WORK TASK 1 >>
From the forum thread on toddler naps below, transcribe the part that opens with the words containing "So sleep isn't" and closes with "going to fail.".
WORK TASK 2 >>
In the forum thread on toddler naps below, why does the writer of the first post say that staying at home in a darkened room in silence wasn't going to happen? Answer in one to three sentences.

Developmentally they can need naps all they like, I gave my non-sleeper multiple opportunities to nap, she just declined to take me up on the offer. This is a child who has never slept in a pushchair and I don’t mean as a toddler, I mean ever. Places were made available for naps wherever we were. But staying at home in a darkened room in silence wasn't going to happen. I’d have had to gag the older two children for a start. The toddler might need to nap but the older children need an education and the household needed me to earn money so we could all eat (toddler came to work with me some days). The childminder never got her to nap either and wouldn’t have been able to abandon her other charges to do so! Not directed at you, OP but at the posters suggesting you just have to change your life completely or damage the child’s development.

86jabberwocky · 30/09/2020 21:51

@ChanklyBore thank you for sharing your experience. I do think the damaging a child's development statement is a bit over the top anyway which I've ignored. It's just I expected some certain adaptability or he will get used to it etc type of comment from some users just as how we sleep train them to sleep on their own and self settle. We do have busy lives although in my circumstance, being a sahm gives me some flexibility hence why I choose to stay at home or plan around his nap time to ensure we are at home but thinking about multiple children in the future sends shivers down my spine on how I would manage all the school runs etc clashing with the younger ones nap time's , I guess they learn to adapt to our busy lives napping here and there or in your case never? For instance, my house needs to be silent and dark for the lo to sleep but my friends children are brought up in a chaotic house and her little boy sleeps through all of it because he is used to it, do you understand where I'm coming from?

OP posts:
festiveivf · 30/09/2020 22:14

Developmentally they can need naps all they like, I gave my non-sleeper multiple opportunities to nap, she just declined to take me up on the offer.

Ok fair enough.

But staying at home in a darkened room in silence wasn't going to happen.

Oh.. so the baby actually didn't get 'multiple opportunities' to nap...

The toddler might need to nap but the older children need an education and the household needed me to earn money so we could all eat (toddler came to work with me some days).

So sleep isn't a priority for you. Just say it.

The childminder never got her to nap either and wouldn’t have been able to abandon her other charges to do so!

How many days would the childminder have the toddler? Unless a sleep routine is consistent, of course it's going to fail.

SOURCE MATERIAL >>
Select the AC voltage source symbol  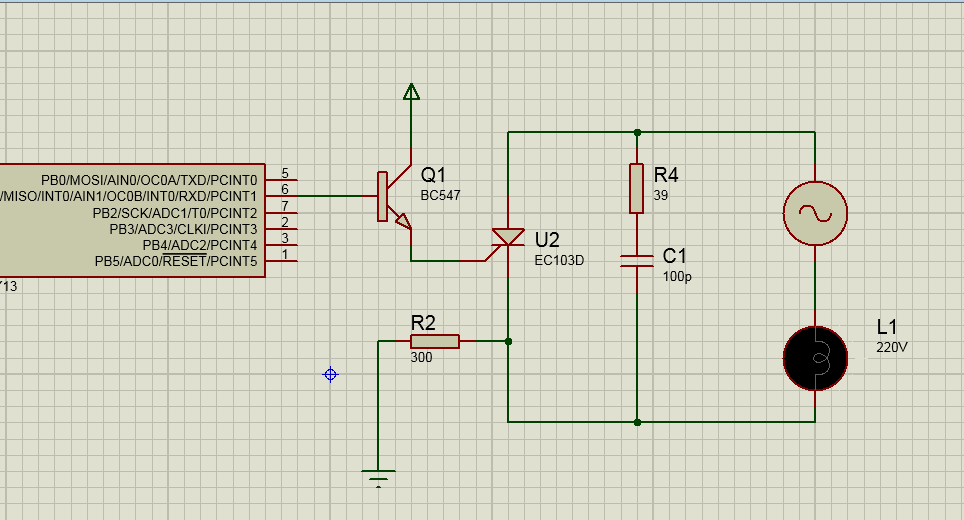[815, 213]
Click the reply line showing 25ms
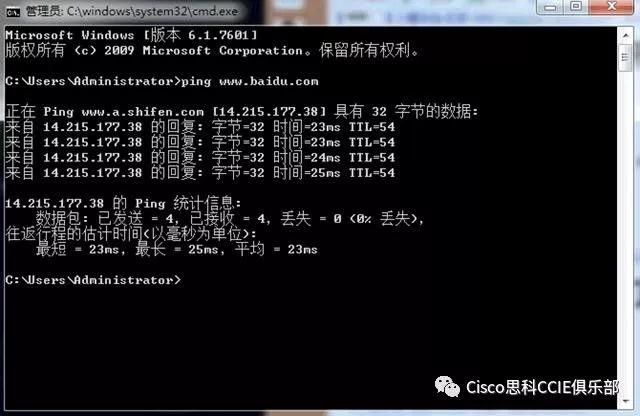 (x=200, y=173)
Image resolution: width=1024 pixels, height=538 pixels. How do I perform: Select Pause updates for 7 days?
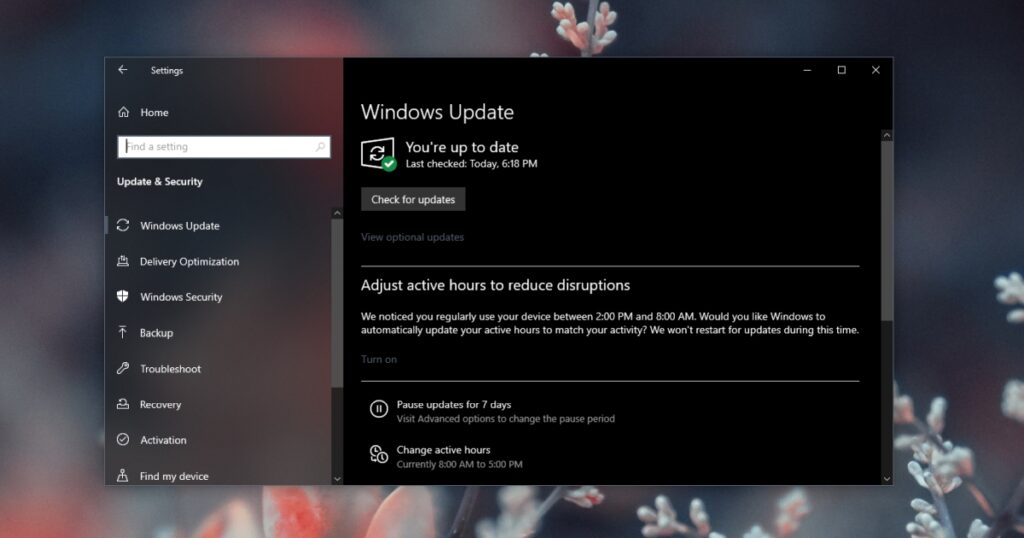(453, 405)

EXERCISE SOLUTION 1 >>
So sleep isn't a priority for you. Just say it.

The childminder never got her to nap either and wouldn’t have been able to abandon her other charges to do so!

How many days would the childminder have the toddler? Unless a sleep routine is consistent, of course it's going to fail.

EXERCISE SOLUTION 2 >>
The writer would have had to gag the older two children to keep the house silent. The older children also needed an education, and the household needed the writer to earn money so they could all eat.